Final Fantasy Español

monstruos

I’ve been doing Rosetta Stone every day for about a month now. It’s still good, but sometimes you need a little variety, y’know? So I’m augmenting my español with a dose of Final Fantasy.

A fun fact about ROMs (computerized versions of classic games) is that they come in different languages. Sometimes you get the official translation, and sometimes you get fan work – which can be almost as good. Either way, you’re now the proud owner of an entire video game in the language you’re learning.

Video games are great for learning languages, for several reasons. First, it’s total immersion, so you’re forced to sink or swim right away. (A Spanish-English dictionary comes in handy here.) Second, you get a lot of visual feedback to help you figure out the words. And finally, the game is actually – you know – fun, so it gives you a good incentive to keep learning.

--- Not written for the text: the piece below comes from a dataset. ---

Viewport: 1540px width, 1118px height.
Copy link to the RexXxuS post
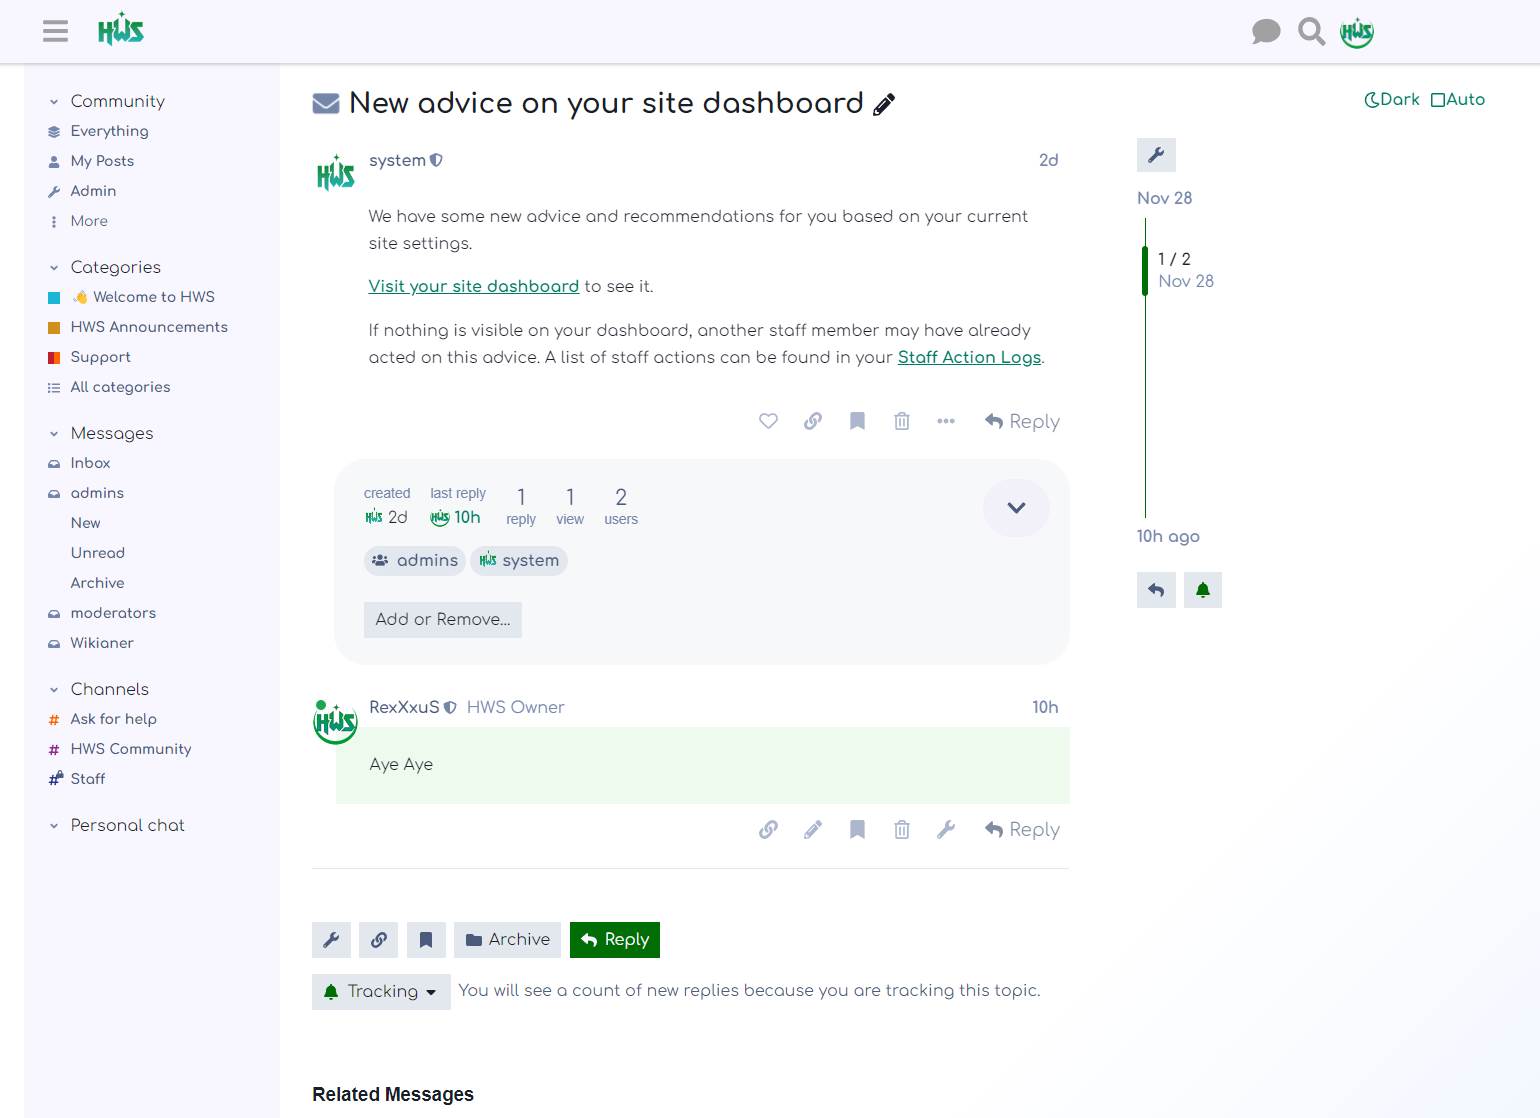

In general, you’ll want to stick to RPGs and other text-heavy games for this sort of thing. The Spanish version of Donkey Kong might be enjoyable, but I’m not sure how much vocabulary you’ll learn.

dragon

Anyway, it’s been fun so far, although you do tend to pick up some unusual words. “Invocador” is “summoner,” for instance – I don’t think we got around to that one in high school. But you also get a lot of solid, basic vocabulary.

This particular game is especially tricky, because I’ve never played it in English. I’m really figuring it out as I go. I’m sure that I’m missing out on some of the finer points of the plot, and I occasionally find myself wondering where the hell to go next when it should probably be obvious. But overall, it’s not too hard to keep up with what’s going on.

What unusual methods have you tried to learn another language?

Bonus points to anyone who can tell me which Final Fantasy game this is!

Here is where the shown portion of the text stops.